Le personnage de Guillaume de Baskerville est inspiré à la fois de Guillaume d’Ockham, moine franciscain, célèbre rationaliste et disciple de Roger Bacon, et du célèbre détective Sherlock Holmes du roman d'Arthur Conan Doyle « The Hound of the Baskervilles ». Selon sa théorie, les hypothèses les plus simples sont les plus vraisemblables, principe de base des sciences et de l’art du détective.   « Il ne faut pas multiplier les explications et les causes sans qu'on en ait une stricte nécessité ».

 Le novice Adso est un raccourci phonétique du Docteur Watson qui pose sans relâche des questions très astucieuses à son maître.  

 Jorge de Burgos, le  vénérable personnage aveugle, gardien du livre interdit, est directement inspiré de l’écrivain argentin Jorge Luis Borges.

 La bibliothèque, construite comme un labyrinthe complexe magnifiquement décalqué sur les ruines dans la troisième partie du spectacle, est un personnage en soi. Représente-t-il l’importance de ce trésor qu’est notre culture, l’importance du mystère, comme à Stonehenge ou à Chartres? Représente-t-il la complexité de l’univers, celle de notre spiritualité ?  
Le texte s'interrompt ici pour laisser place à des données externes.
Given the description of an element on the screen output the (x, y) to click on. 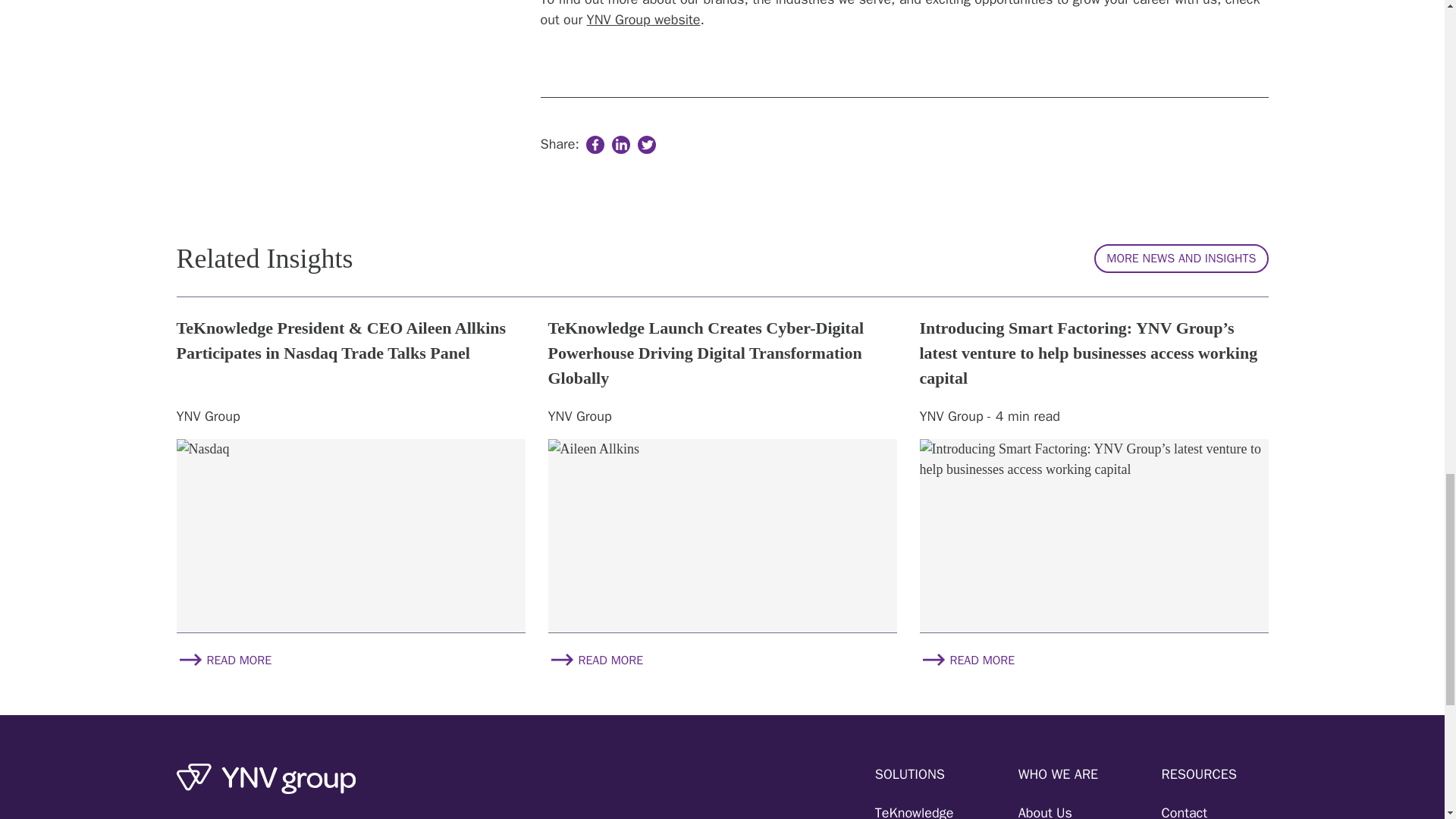
YNV Group website (643, 19)
MORE NEWS AND INSIGHTS (1181, 258)
TeKnowledge (914, 811)
Given the description of an element on the screen output the (x, y) to click on. 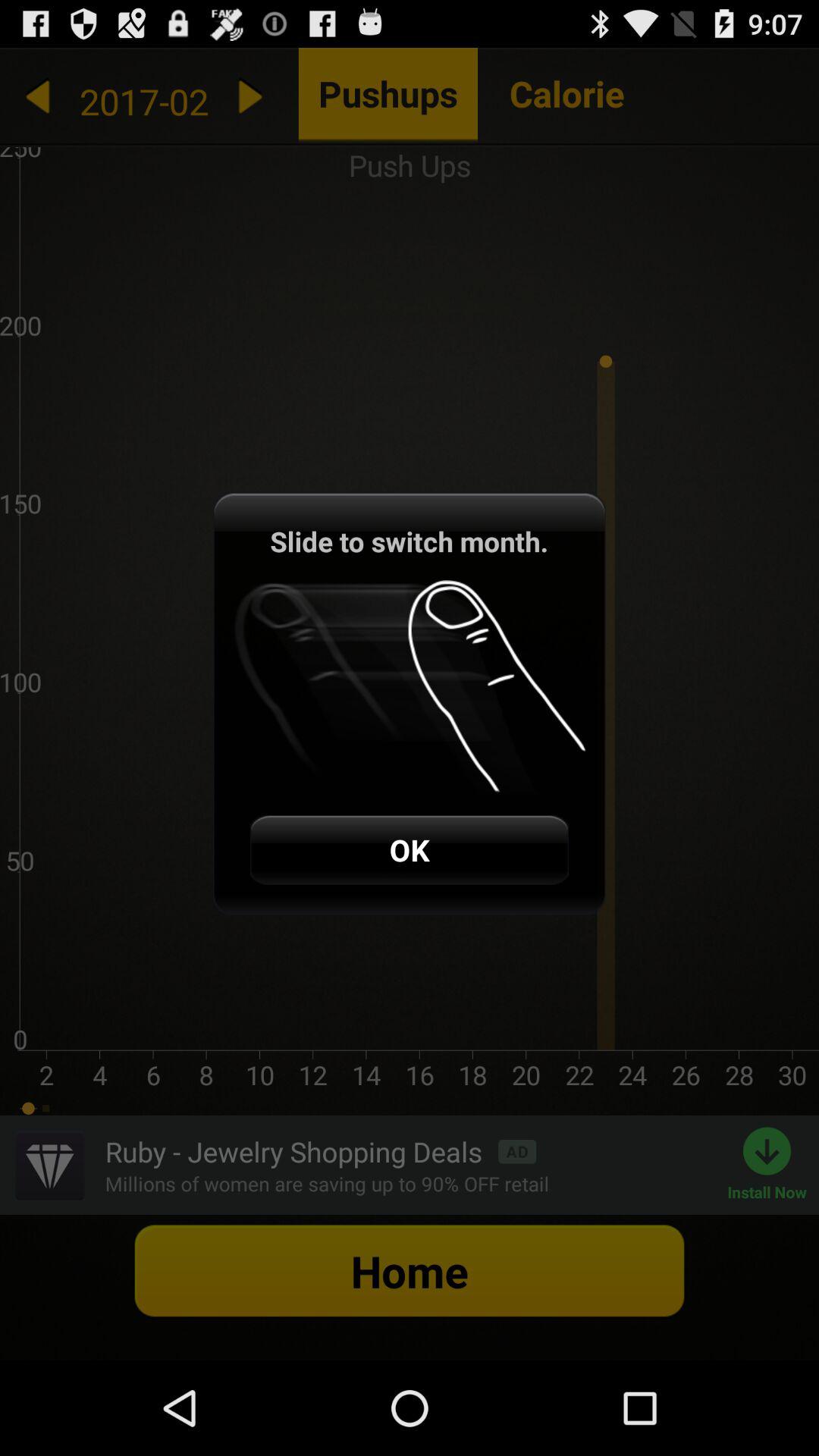
swipe to the ok (409, 849)
Given the description of an element on the screen output the (x, y) to click on. 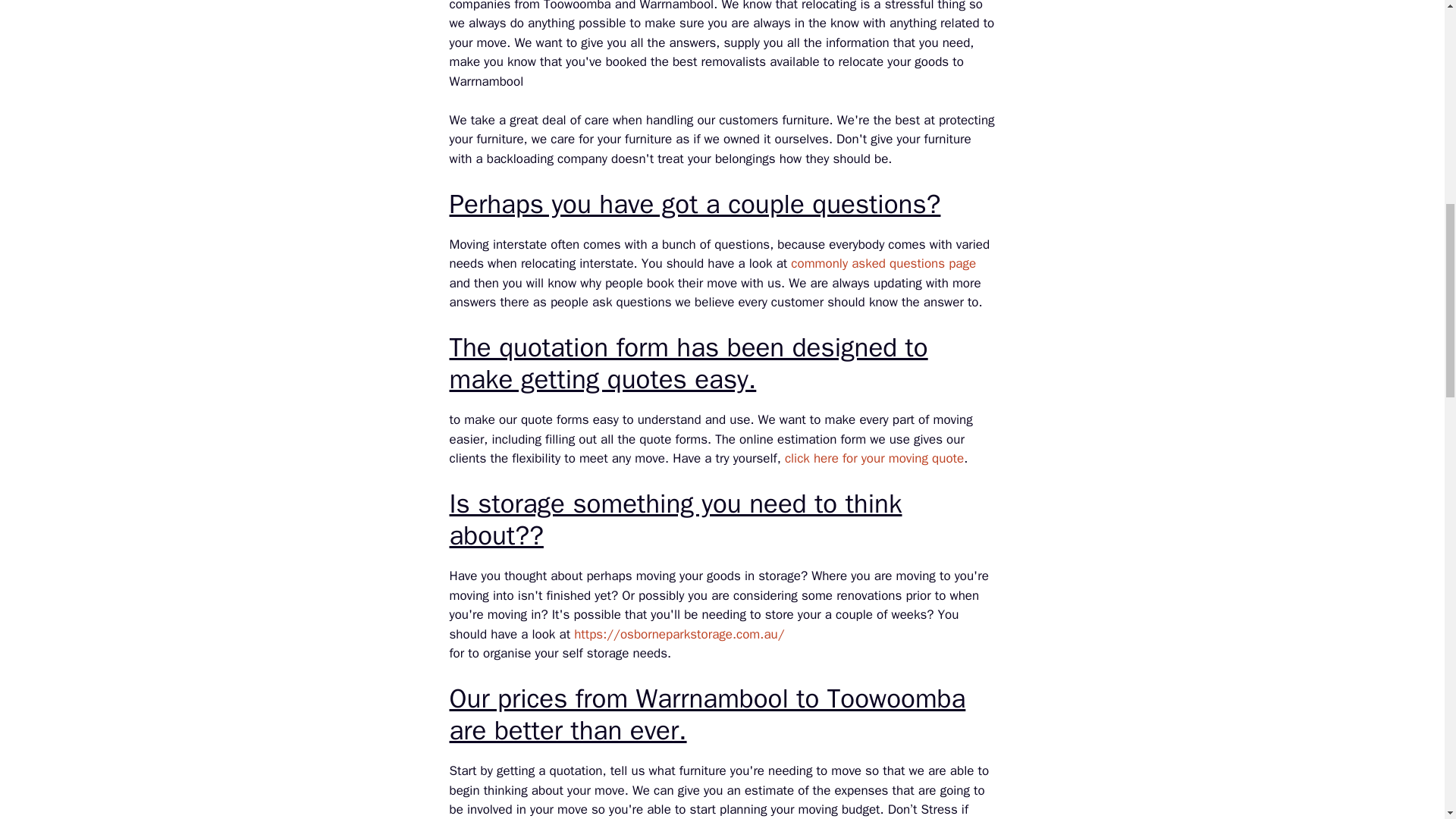
Self Storage (678, 634)
commonly asked questions page (882, 263)
click here for your moving quote (873, 458)
Scroll back to top (1406, 720)
Given the description of an element on the screen output the (x, y) to click on. 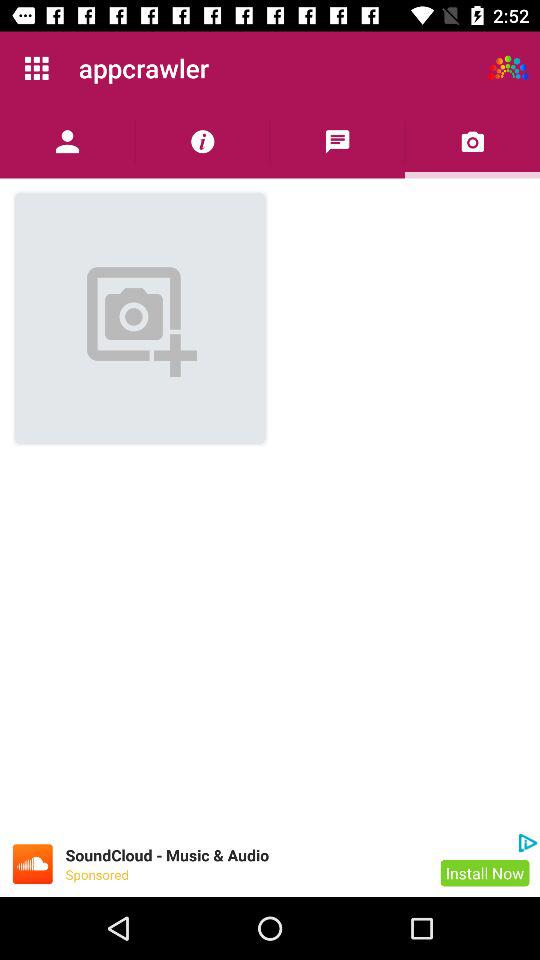
select user (67, 141)
Given the description of an element on the screen output the (x, y) to click on. 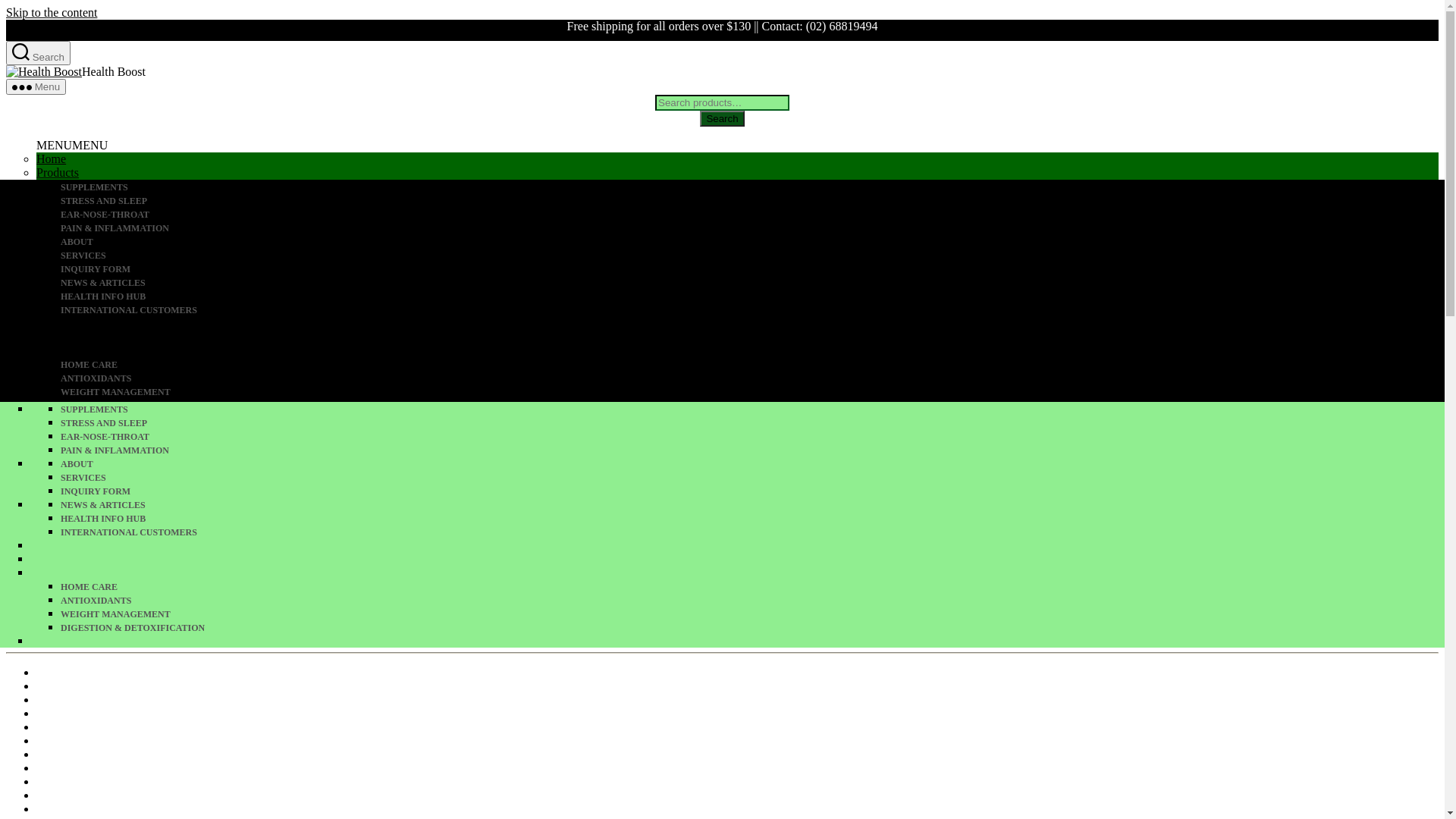
Search Element type: text (721, 118)
Bioceuticals Acetyl-L-Carnitine 90 Capsules Element type: text (145, 712)
Products Element type: text (57, 394)
IMMUNITY Element type: text (752, 310)
Menu Element type: text (35, 86)
Close search Element type: text (49, 319)
EAR-NOSE-THROAT Element type: text (752, 436)
IMMUNITY Element type: text (752, 532)
URINARY SYSTEM Element type: text (752, 491)
SUPPLEMENTS Element type: text (752, 409)
SKIN, HAIR & NAILS Element type: text (752, 241)
Home Element type: text (50, 158)
PAIN & INFLAMMATION Element type: text (752, 228)
SUGAR METABOLISM Element type: text (752, 573)
WEIGHT MANAGEMENT Element type: text (752, 392)
SUGAR METABOLISM Element type: text (752, 351)
EAR-NOSE-THROAT Element type: text (752, 214)
BONES, JOINTS AND MUSCLES Element type: text (752, 296)
WEIGHT MANAGEMENT Element type: text (752, 614)
Search Element type: text (241, 278)
Home Element type: text (50, 380)
DIGESTION & DETOXIFICATION Element type: text (752, 405)
ALLERGY Element type: text (752, 255)
COLD AND FLU Element type: text (752, 546)
STRESS AND SLEEP Element type: text (752, 423)
STRESS AND SLEEP Element type: text (752, 201)
Cell Squared Grass fed Beef Organs Powder 180g Element type: text (157, 753)
Checkout Element type: text (59, 421)
Primal Energy Beef liver capsules 120 Capsules Element type: text (152, 699)
PERSONAL CARE Element type: text (752, 337)
Cell Squared Beef Kidney 160 capsules Element type: text (132, 808)
Skip to the content Element type: text (51, 12)
Cell Squared Beef Heart 160 capsules Element type: text (128, 781)
Search Element type: text (38, 52)
CARDIO HEART HEALTH Element type: text (752, 505)
Ancestral Nutrition Primal Energy Women 120 capsules Element type: text (172, 671)
Contact Element type: text (55, 213)
BONES, JOINTS AND MUSCLES Element type: text (752, 518)
ANTIOXIDANTS Element type: text (752, 600)
CARDIO HEART HEALTH Element type: text (752, 282)
Bioceuticals ArmaForce 60 tablets Element type: text (119, 726)
DIGESTION & DETOXIFICATION Element type: text (752, 627)
SKIN, HAIR & NAILS Element type: text (752, 464)
Checkout Element type: text (59, 199)
ALLERGY Element type: text (752, 477)
Cell Squared Beef liver 160 capsules Element type: text (126, 794)
HOME CARE Element type: text (752, 587)
COLD AND FLU Element type: text (752, 323)
Cart Element type: text (46, 407)
Cart Element type: text (46, 185)
PERSONAL CARE Element type: text (752, 559)
Products Element type: text (57, 172)
HOME CARE Element type: text (752, 364)
Primal Multi 100% Grass Fed Beef Organs 120 Capsules Element type: text (174, 685)
Search Element type: text (38, 258)
PAIN & INFLAMMATION Element type: text (752, 450)
More Element type: text (49, 226)
Contact Element type: text (55, 435)
Close Menu Element type: text (46, 338)
ANTIOXIDANTS Element type: text (752, 378)
Search Element type: text (241, 574)
More Element type: text (49, 448)
SUPPLEMENTS Element type: text (752, 187)
URINARY SYSTEM Element type: text (752, 269)
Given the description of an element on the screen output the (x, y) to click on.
Le risque que cette bibliothèque mythique prenne feu, confrontée à la folie humaine, est grand. A chacun de choisir son chemin dans ce labyrinthe, outil de méditation, ou de rester en dehors. … Guillaume Baskerville, aidé  son jeune et fidèle assistant, aura jusqu’à la fin la passion dévorante  de découvrir la vérité cachée dans la salle secrète et interdite de la bibliothèque, nommée «  Finis Africae ». Le savoir ne demande-t-il jamais autre chose qu'à être découvert ?

 

Mais surtout on assiste aussi à une excommunication du rire, un enjeu idéologique de première importance au Moyen Age. Jorge de Burgos, la véritable âme de cette abbaye le condamne, ... sans coup férir. A voir! 

Depuis le début, ce  vieillard repoussant et  intransigeant cherche à tout prix à interdire l'accès au livre inédit d'Aristote dans lequel le philosophe grec aurait prononcé l'éloge irrévérencieux du rire. Celui de la vie ?  Jorge de Burgos ne veut pas que les hommes se croient autorisés à rire: il faut, pense-t-il, les tenir ployés sous la terreur. Le rire est source de doute. Le rire, selon lui, anéantirait la crainte de Dieu et amènerait la ruine de L’Eglise.
Le Christ riait-il ? Rien dans ses paraboles ne prête au rire. Dieu voit et punit. Rien de drôle. Le Christ possédait-il, en propre, sa tunique? Une paire de lunettes est-elle ou non un outil du Diable?

Sarah a ri !

Guillaume émettra l'hypothèse que " Le diable, c'est la vérité qui n'est jamais effleurée par le doute".

 

 

Ceci ne manquera pas de nous rappeler un autre polar, moderne celui-ci, très  documenté et divertissant : « le rire du Cyclope » sur le même thème de l’infaillible subversivité  du rire. Et de méditer.  En tous cas cette représentation théâtrale est  une manière d’aborder de façon humoristique et efficace  les conflits intellectuels, religieux et politiques du début du 14e siècle et du nôtre. 

 C’était une première, la mise en place des personnages dans la première partie est un peu rocailleuse surtout avec le personnage loufoque et peu crédible de Salvatore, mais le reste du spectacle devient de plus en plus passionnant. La seule figurante féminine est craquante et les moines idéalement croqués.